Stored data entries
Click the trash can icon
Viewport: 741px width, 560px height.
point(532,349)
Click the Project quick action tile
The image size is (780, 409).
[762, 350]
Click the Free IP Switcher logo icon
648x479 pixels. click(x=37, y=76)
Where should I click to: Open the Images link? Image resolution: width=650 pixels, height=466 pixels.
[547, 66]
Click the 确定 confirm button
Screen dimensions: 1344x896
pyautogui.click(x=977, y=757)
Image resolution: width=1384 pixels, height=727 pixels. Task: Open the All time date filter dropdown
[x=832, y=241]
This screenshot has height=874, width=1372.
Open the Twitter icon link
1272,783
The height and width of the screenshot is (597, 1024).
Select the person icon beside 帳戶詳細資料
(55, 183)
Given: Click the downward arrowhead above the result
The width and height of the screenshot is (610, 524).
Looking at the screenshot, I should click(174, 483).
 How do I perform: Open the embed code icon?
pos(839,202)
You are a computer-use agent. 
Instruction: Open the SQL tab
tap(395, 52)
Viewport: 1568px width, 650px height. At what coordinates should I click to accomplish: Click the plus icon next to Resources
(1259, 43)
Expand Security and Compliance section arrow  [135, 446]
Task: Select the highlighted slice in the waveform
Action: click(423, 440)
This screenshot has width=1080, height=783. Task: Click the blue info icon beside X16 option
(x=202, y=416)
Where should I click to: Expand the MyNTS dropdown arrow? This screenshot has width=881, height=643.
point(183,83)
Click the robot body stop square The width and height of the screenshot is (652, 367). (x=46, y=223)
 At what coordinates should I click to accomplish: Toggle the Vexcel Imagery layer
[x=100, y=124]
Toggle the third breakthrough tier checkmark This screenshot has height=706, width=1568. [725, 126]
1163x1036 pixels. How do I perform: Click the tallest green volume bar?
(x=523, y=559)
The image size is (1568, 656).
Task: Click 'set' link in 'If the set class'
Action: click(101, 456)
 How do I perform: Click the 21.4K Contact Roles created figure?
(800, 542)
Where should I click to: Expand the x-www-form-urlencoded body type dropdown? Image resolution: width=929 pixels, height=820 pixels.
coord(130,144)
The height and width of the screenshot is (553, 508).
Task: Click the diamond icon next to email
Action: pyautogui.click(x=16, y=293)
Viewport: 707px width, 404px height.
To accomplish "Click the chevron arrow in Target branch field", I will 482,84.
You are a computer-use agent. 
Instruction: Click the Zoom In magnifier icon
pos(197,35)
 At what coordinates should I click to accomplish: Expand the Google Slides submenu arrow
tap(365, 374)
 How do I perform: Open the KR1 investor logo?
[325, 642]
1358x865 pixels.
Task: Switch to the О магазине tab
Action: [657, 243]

*BRIEF:* Copy all of the entries above exactly as shown.

*SOLUTION TO THIS EXERCISE:*
Click the trash can icon
Viewport: 741px width, 560px height.
point(532,349)
Click the Project quick action tile
The image size is (780, 409).
[762, 350]
Click the Free IP Switcher logo icon
648x479 pixels. click(x=37, y=76)
Where should I click to: Open the Images link? Image resolution: width=650 pixels, height=466 pixels.
[547, 66]
Click the 确定 confirm button
Screen dimensions: 1344x896
pyautogui.click(x=977, y=757)
Image resolution: width=1384 pixels, height=727 pixels. Task: Open the All time date filter dropdown
[x=832, y=241]
This screenshot has height=874, width=1372.
Open the Twitter icon link
1272,783
The height and width of the screenshot is (597, 1024).
Select the person icon beside 帳戶詳細資料
(55, 183)
Given: Click the downward arrowhead above the result
The width and height of the screenshot is (610, 524).
Looking at the screenshot, I should click(174, 483).
 How do I perform: Open the embed code icon?
pos(839,202)
You are a computer-use agent. 
Instruction: Open the SQL tab
tap(395, 52)
Viewport: 1568px width, 650px height. At what coordinates should I click to accomplish: Click the plus icon next to Resources
(1259, 43)
Expand Security and Compliance section arrow  [135, 446]
Task: Select the highlighted slice in the waveform
Action: click(423, 440)
This screenshot has width=1080, height=783. Task: Click the blue info icon beside X16 option
(x=202, y=416)
Where should I click to: Expand the MyNTS dropdown arrow? This screenshot has width=881, height=643.
point(183,83)
Click the robot body stop square The width and height of the screenshot is (652, 367). (x=46, y=223)
 At what coordinates should I click to accomplish: Toggle the Vexcel Imagery layer
[x=100, y=124]
Toggle the third breakthrough tier checkmark This screenshot has height=706, width=1568. [725, 126]
1163x1036 pixels. How do I perform: Click the tallest green volume bar?
(x=523, y=559)
The image size is (1568, 656).
Task: Click 'set' link in 'If the set class'
Action: click(101, 456)
 How do I perform: Click the 21.4K Contact Roles created figure?
(800, 542)
Where should I click to: Expand the x-www-form-urlencoded body type dropdown? Image resolution: width=929 pixels, height=820 pixels.
coord(130,144)
The height and width of the screenshot is (553, 508).
Task: Click the diamond icon next to email
Action: pyautogui.click(x=16, y=293)
Viewport: 707px width, 404px height.
To accomplish "Click the chevron arrow in Target branch field", I will 482,84.
You are a computer-use agent. 
Instruction: Click the Zoom In magnifier icon
pos(197,35)
 At what coordinates should I click to accomplish: Expand the Google Slides submenu arrow
tap(365, 374)
 How do I perform: Open the KR1 investor logo?
[325, 642]
1358x865 pixels.
Task: Switch to the О магазине tab
Action: [657, 243]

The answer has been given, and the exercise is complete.